Whenever the word "above" appears in a line of the data below, copy that line.
--- DATA TO EXAMINE ---
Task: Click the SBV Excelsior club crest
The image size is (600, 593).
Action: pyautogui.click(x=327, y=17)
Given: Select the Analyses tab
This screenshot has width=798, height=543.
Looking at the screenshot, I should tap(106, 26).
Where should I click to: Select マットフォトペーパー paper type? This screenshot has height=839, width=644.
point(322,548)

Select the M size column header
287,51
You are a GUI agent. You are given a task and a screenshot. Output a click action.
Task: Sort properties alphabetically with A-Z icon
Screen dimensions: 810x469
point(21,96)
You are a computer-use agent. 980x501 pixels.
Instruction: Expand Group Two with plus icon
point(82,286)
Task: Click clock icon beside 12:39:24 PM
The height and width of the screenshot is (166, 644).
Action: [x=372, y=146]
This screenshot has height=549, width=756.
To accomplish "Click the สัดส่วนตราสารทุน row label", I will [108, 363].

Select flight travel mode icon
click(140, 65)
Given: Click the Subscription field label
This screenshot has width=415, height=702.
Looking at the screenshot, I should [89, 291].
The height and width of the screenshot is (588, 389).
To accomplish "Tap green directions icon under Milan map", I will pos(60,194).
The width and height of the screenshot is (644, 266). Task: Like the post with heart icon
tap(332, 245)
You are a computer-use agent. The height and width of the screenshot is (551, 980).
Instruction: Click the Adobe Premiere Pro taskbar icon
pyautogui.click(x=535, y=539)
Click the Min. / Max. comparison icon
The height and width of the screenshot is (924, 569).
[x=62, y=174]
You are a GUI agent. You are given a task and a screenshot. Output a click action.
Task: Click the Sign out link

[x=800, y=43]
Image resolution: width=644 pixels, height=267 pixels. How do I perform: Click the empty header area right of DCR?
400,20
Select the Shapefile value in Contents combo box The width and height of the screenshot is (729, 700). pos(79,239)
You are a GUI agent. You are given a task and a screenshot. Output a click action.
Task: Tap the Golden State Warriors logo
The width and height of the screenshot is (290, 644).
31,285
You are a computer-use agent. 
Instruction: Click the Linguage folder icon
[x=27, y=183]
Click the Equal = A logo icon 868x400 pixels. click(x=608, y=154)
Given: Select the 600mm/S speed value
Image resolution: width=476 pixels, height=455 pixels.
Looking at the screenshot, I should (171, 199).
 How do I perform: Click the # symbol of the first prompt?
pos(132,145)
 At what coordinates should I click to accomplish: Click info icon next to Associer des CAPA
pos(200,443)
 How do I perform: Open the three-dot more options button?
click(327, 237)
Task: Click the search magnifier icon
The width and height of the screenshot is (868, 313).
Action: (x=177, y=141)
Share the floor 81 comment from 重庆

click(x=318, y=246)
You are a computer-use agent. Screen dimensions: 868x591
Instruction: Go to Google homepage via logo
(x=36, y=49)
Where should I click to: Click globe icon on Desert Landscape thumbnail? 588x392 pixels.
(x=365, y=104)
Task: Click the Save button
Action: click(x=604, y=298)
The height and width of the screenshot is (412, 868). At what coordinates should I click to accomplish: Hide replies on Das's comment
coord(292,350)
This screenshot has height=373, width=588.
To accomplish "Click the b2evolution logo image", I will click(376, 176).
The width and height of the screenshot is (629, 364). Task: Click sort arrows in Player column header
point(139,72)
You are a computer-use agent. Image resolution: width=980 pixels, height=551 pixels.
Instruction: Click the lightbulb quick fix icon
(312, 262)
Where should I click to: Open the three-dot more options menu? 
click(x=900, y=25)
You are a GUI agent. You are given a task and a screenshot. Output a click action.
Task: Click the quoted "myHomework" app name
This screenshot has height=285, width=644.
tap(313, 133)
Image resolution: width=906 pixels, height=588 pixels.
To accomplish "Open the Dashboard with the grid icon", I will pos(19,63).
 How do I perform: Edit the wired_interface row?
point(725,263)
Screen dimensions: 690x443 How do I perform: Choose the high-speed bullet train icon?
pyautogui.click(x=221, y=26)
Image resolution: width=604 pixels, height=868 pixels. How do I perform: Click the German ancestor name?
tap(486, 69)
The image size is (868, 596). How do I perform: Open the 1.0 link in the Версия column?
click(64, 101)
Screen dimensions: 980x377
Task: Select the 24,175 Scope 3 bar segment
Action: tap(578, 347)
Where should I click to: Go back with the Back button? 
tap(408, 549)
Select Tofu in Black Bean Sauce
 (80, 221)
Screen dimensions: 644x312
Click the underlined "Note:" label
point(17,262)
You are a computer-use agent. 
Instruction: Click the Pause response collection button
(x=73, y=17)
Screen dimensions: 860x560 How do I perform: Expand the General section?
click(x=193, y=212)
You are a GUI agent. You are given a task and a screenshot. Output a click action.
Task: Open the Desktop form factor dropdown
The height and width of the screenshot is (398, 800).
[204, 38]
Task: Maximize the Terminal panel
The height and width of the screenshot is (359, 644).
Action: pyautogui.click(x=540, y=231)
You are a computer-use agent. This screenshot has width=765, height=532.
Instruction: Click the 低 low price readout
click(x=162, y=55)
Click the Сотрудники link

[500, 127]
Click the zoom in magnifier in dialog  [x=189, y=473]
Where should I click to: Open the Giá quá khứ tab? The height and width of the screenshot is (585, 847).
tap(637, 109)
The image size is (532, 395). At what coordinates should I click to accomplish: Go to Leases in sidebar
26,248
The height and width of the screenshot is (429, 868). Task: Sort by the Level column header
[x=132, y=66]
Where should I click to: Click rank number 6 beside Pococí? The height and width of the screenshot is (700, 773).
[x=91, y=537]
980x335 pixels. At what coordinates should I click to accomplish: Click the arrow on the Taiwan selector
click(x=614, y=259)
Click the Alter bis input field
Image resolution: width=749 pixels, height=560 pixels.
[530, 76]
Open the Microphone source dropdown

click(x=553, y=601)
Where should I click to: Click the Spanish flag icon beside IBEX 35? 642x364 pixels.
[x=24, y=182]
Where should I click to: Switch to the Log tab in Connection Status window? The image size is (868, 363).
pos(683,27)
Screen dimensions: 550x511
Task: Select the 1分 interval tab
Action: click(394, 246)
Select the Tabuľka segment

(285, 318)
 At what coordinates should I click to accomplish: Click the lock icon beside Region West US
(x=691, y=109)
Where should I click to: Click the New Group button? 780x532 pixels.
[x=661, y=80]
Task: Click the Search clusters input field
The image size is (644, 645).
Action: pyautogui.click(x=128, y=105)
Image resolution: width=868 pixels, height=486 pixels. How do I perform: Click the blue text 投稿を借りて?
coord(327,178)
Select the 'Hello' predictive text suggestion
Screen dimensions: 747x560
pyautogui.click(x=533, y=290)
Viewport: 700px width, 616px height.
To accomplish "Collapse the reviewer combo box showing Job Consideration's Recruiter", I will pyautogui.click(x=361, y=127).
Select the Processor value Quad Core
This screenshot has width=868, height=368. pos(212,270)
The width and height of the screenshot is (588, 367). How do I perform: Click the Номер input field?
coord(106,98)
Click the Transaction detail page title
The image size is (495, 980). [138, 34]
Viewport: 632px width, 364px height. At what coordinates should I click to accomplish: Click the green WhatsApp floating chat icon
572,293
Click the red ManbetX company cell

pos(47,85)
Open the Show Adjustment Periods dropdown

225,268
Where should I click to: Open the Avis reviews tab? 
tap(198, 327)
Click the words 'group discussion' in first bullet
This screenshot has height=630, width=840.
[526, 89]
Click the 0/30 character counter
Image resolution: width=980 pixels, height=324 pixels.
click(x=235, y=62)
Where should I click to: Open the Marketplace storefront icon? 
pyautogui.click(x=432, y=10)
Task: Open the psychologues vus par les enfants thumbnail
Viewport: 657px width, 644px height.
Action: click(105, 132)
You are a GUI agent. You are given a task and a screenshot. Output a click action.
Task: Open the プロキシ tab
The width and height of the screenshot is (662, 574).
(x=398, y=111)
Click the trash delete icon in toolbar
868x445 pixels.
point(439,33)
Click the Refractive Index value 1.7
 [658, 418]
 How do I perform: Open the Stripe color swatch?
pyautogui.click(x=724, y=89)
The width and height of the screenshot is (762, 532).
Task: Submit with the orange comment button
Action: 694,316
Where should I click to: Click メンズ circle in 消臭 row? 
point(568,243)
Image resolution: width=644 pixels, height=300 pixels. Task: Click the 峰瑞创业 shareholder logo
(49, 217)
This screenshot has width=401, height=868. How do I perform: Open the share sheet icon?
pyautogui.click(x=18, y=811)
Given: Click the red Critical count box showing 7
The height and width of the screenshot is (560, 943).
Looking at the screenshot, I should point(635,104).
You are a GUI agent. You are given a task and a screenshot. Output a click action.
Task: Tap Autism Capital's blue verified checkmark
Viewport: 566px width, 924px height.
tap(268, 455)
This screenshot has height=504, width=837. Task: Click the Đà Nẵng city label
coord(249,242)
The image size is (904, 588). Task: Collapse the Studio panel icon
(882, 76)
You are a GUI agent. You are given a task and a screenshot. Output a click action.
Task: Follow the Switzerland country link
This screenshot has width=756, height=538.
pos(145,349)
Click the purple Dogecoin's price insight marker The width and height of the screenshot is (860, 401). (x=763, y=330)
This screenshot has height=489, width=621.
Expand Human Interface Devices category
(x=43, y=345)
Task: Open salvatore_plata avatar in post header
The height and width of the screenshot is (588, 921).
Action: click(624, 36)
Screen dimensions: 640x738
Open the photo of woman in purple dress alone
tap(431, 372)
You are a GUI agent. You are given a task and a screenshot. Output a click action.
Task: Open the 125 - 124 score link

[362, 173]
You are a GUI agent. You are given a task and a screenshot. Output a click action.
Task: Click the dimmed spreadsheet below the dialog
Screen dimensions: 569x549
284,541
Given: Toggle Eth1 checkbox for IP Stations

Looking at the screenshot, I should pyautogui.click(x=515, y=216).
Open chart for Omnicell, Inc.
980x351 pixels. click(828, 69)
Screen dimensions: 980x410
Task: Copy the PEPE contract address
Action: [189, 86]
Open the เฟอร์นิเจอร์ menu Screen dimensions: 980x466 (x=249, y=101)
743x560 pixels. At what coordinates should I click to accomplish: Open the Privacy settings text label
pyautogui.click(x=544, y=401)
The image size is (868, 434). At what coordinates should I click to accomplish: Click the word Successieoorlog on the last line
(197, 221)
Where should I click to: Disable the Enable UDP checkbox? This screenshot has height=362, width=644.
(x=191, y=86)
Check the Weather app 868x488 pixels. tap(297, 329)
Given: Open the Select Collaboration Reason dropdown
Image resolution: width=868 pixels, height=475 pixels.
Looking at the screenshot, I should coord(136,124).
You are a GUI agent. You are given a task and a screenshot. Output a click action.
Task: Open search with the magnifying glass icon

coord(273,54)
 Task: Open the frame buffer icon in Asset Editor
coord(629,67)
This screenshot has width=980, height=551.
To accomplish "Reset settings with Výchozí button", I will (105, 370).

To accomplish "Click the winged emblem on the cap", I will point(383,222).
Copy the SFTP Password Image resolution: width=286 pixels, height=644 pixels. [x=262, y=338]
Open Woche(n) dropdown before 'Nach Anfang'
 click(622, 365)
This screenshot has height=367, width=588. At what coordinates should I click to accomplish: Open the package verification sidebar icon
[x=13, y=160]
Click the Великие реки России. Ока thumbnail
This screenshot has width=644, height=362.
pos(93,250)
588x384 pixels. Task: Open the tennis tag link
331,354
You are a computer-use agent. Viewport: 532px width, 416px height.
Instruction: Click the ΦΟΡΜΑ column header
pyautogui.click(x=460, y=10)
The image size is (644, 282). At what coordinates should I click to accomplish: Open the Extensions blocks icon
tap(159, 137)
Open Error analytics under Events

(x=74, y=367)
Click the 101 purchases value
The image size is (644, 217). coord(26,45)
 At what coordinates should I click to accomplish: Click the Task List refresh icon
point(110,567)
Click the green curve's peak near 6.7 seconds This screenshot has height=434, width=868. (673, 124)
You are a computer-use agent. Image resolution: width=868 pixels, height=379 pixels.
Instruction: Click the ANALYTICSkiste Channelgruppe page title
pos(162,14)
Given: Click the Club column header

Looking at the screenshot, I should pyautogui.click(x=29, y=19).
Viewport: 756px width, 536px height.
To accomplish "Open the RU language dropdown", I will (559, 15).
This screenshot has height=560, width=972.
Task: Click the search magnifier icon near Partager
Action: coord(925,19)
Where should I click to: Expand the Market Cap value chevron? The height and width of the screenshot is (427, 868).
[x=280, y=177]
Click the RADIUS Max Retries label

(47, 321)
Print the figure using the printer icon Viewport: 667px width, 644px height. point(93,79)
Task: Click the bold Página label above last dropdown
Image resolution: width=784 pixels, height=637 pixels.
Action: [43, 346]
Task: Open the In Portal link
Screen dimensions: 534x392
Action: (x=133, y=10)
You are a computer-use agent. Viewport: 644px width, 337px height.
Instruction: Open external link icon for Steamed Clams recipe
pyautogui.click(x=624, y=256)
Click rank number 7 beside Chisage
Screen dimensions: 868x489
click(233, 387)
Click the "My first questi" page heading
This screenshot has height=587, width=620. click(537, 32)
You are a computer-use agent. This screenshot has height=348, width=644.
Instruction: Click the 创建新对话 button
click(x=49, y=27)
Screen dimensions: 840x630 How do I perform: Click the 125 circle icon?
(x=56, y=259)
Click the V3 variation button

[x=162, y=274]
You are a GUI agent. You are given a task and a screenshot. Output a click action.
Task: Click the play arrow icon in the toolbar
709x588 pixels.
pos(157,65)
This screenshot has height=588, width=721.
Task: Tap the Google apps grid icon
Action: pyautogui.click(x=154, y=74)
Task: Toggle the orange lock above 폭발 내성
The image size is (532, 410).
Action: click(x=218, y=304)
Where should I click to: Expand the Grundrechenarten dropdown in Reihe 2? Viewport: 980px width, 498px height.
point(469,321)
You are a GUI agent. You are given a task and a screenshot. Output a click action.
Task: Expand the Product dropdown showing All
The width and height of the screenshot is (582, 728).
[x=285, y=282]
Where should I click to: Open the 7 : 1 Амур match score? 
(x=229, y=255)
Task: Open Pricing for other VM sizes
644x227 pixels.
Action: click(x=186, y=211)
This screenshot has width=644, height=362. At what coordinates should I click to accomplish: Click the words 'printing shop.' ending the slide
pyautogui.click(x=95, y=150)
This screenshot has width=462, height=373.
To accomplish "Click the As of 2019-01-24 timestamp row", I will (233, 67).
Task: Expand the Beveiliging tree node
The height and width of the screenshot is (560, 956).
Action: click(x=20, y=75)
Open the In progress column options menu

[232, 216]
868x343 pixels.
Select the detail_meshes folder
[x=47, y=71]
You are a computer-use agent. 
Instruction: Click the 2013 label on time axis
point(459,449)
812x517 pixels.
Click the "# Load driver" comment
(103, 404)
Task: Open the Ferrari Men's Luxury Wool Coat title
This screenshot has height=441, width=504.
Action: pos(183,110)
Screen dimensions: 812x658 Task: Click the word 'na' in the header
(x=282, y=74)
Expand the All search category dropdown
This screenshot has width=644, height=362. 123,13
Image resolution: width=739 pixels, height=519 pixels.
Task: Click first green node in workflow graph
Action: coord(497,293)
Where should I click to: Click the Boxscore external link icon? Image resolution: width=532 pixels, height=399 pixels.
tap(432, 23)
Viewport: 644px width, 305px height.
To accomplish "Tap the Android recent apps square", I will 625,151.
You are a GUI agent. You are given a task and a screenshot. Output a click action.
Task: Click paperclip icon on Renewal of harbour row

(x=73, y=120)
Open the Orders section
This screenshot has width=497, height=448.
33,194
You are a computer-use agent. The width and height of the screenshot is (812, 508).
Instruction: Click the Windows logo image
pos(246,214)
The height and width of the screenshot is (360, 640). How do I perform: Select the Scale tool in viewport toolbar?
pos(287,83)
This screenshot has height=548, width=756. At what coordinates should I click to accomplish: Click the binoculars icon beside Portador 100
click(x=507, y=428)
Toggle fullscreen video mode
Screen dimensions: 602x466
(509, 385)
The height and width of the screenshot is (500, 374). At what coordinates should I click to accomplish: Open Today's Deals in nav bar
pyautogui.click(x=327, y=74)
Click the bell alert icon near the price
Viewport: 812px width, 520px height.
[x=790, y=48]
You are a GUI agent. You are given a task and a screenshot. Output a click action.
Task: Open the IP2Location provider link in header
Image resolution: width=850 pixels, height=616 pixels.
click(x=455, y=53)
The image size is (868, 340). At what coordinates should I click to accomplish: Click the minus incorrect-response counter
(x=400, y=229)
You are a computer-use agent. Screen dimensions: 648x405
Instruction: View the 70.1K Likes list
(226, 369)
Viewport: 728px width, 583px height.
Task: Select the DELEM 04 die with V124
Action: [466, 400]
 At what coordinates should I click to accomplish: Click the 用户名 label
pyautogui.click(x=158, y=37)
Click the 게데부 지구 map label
---
- **EXERCISE SOLUTION**:
Task: Click the bold Página label above last dropdown
Task: Toggle the orange lock above 폭발 내성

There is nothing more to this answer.